> [Extract provided]:
□ □ □ □ □ □ □
Bilkent University
Department of Computer Engineering


Optimization of Search Technologies in the Education Domain


Tolga Yılmaz
MSc Student
Computer Engineering Department
Bilkent University

In educational search systems, it is common for users to make spelling mistakes. In the first part of our work, actual query logs of two commercial search engines in the education domain are analyzed in terms of spelling mistakes using 5 well-known spell correction software that are not education specific and lack the terms that are used in the education field. It is shown that by extending the spell-check dictionary of one of them, even with a small-sized education oriented word-list, one can improve the precision, recall and F1 values of a spell-checker.

The second part of our work involves Social Question Answering (Q&A) websites which are commonly used by students. In order to gain contextual and behavioral insights, we have extracted the content of a fairly used Q&A website with a scraper we implemented. After analyzing the user behavior, we argue that the answers to the questions posed by the users can be found by simple web searches. In accordance with our previous study suggesting that classifying the subject of these questions can be used to enhance search engine ranking, we implement a classifier for educational questions. This classifier is built by an ensemble method that employs several regular learning algorithms and two retrieval based ones that utilize external resources. We show that the ensemble method is more accurate than others. Further, we fetch the snippets of results for a subset of educational questions from a commercial search engine and implement four new re-ranking algorithms that utilize the classifier to re-rank the result pages. We annotate the result pages of each question using a graded relevance scheme. We take the default ranking of the search engine as baseline and compare the new methods using Normalized Discounted Cumulative Gain (NDCG) and Normalized Expected Reciprocal Rank(NERR) measures and show that our methods outperform the baseline.


DATE: 04 May, 2015, Monday @ 15:40
□ □ □ □ □ □ □
> [Data block]:
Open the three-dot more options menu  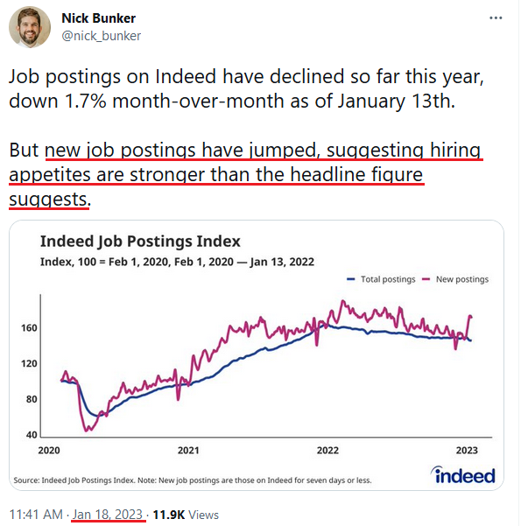pyautogui.click(x=496, y=18)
□ □ □ □ □ □ □
Please copy the part of the seminar abstract that opens with the words containing "Tolga Yılmaz" and closes with "of a spell-checker.", swapping "spelling mistakes" for "typing errors". The listing is separate material, unconnected to the seminar abstract.

> [Solution for this exercise]:
Tolga Yılmaz
MSc Student
Computer Engineering Department
Bilkent University

In educational search systems, it is common for users to make typing errors. In the first part of our work, actual query logs of two commercial search engines in the education domain are analyzed in terms of typing errors using 5 well-known spell correction software that are not education specific and lack the terms that are used in the education field. It is shown that by extending the spell-check dictionary of one of them, even with a small-sized education oriented word-list, one can improve the precision, recall and F1 values of a spell-checker.